*THE PROBLEM*. The required output is the lines from the one with "This screenshot has width=1568, height=735." through the end of the data, repeated verbatim, with no pictures included.
++++ GIVEN RECORDS ++++
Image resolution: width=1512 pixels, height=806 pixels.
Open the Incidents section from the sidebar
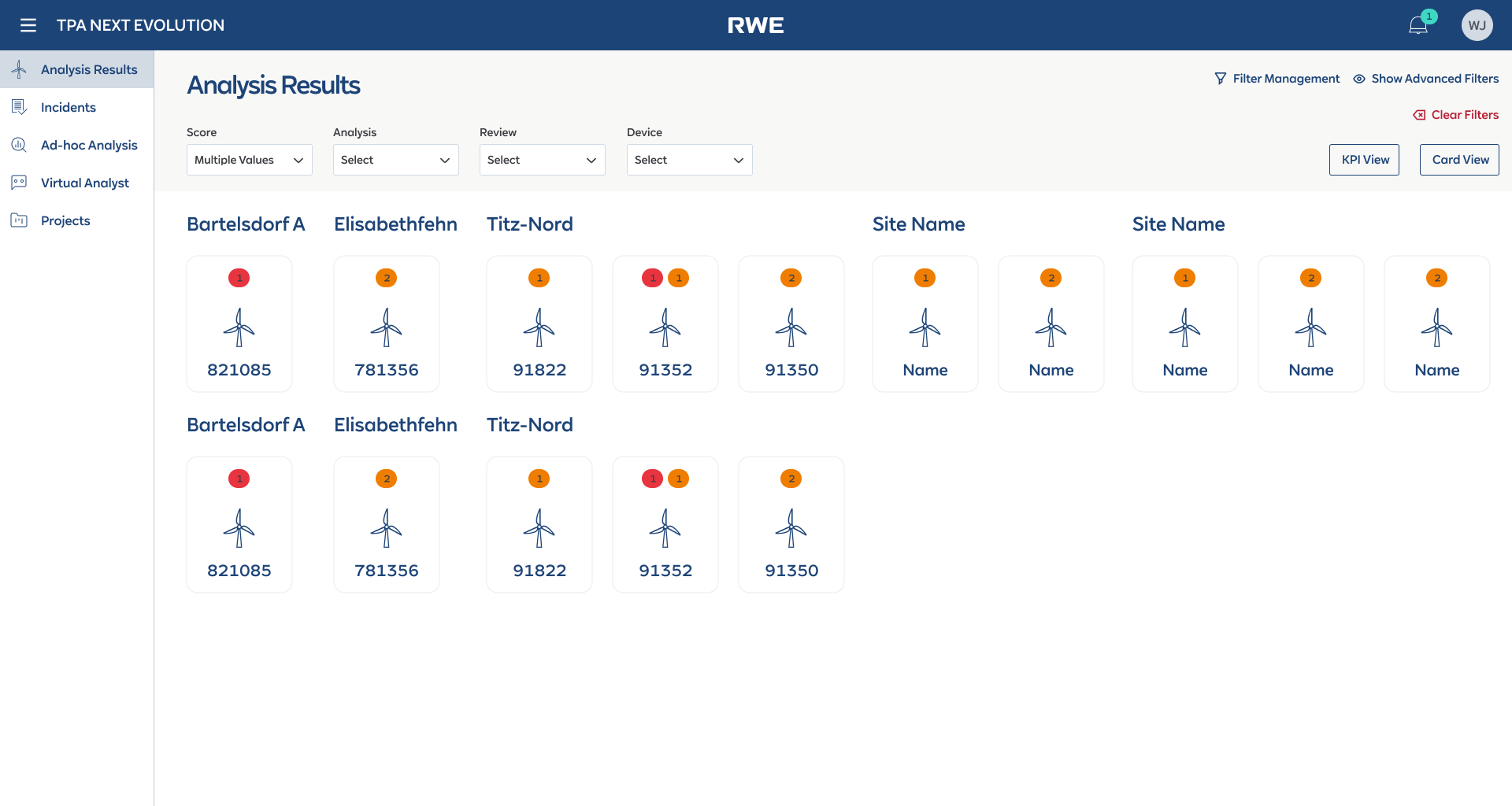(69, 107)
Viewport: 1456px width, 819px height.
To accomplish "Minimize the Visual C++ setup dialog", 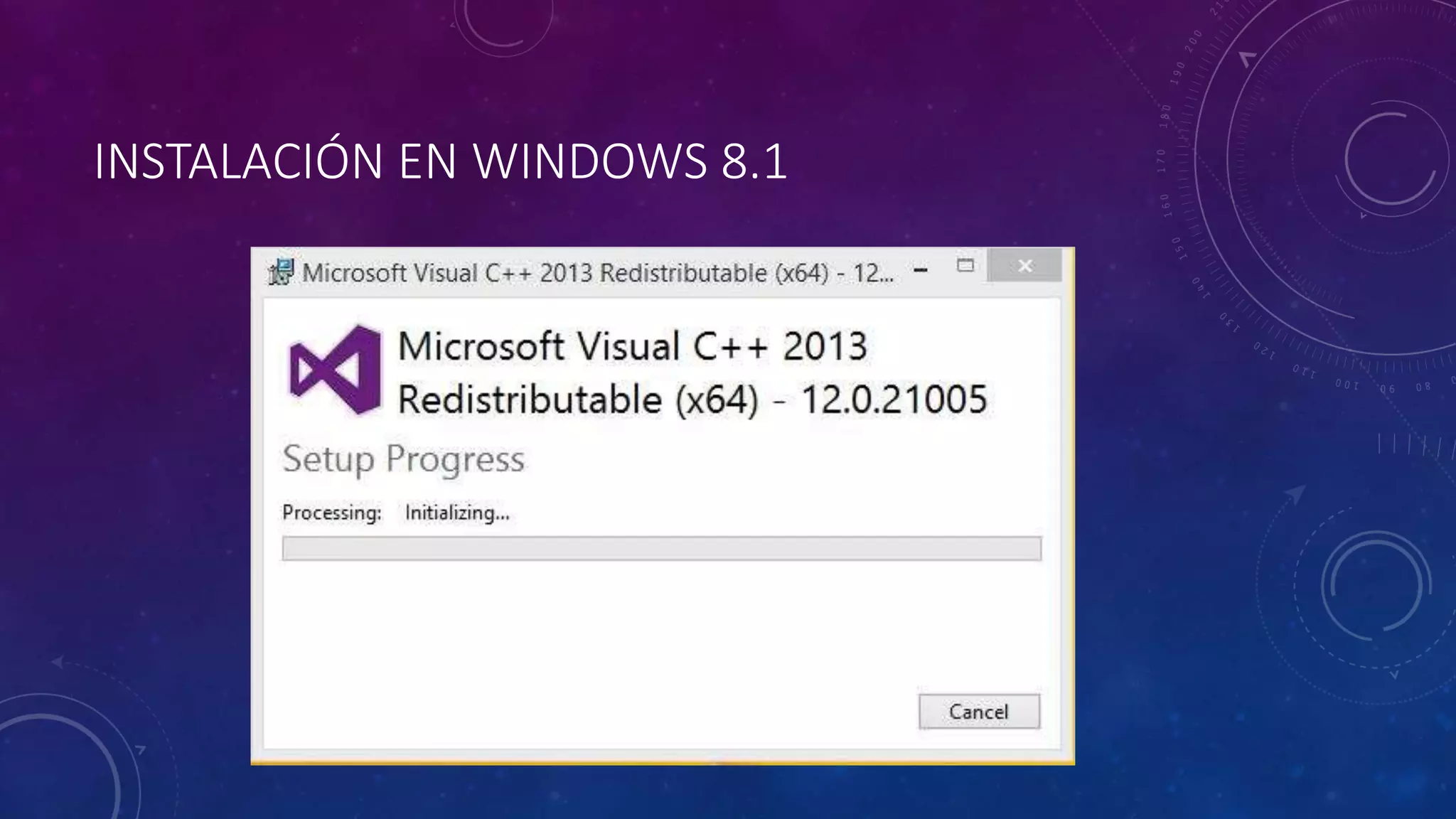I will click(921, 269).
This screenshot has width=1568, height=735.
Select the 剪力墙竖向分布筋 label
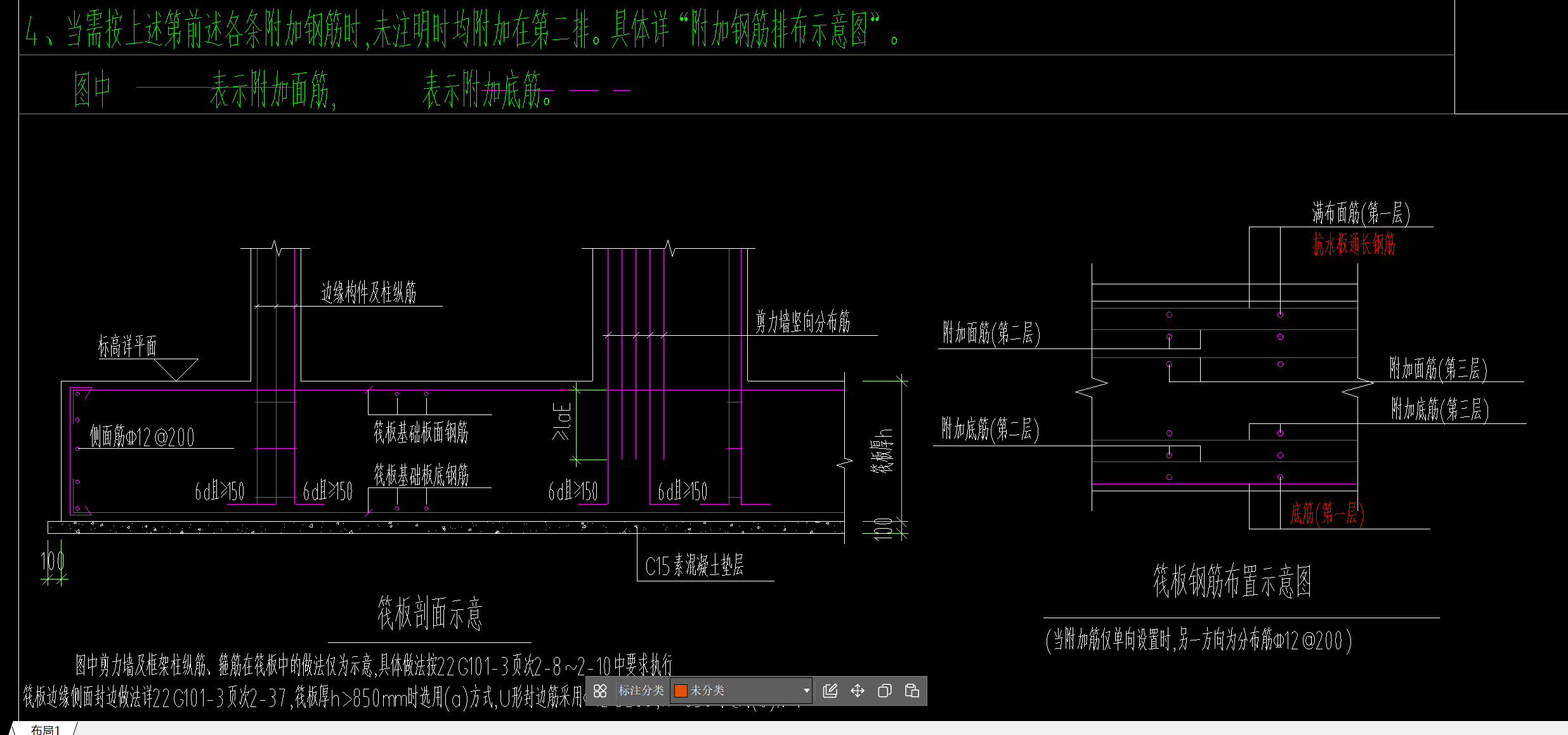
++++
*SOLUTION*.
This screenshot has width=1568, height=735.
Select the 剪力墙竖向分布筋 label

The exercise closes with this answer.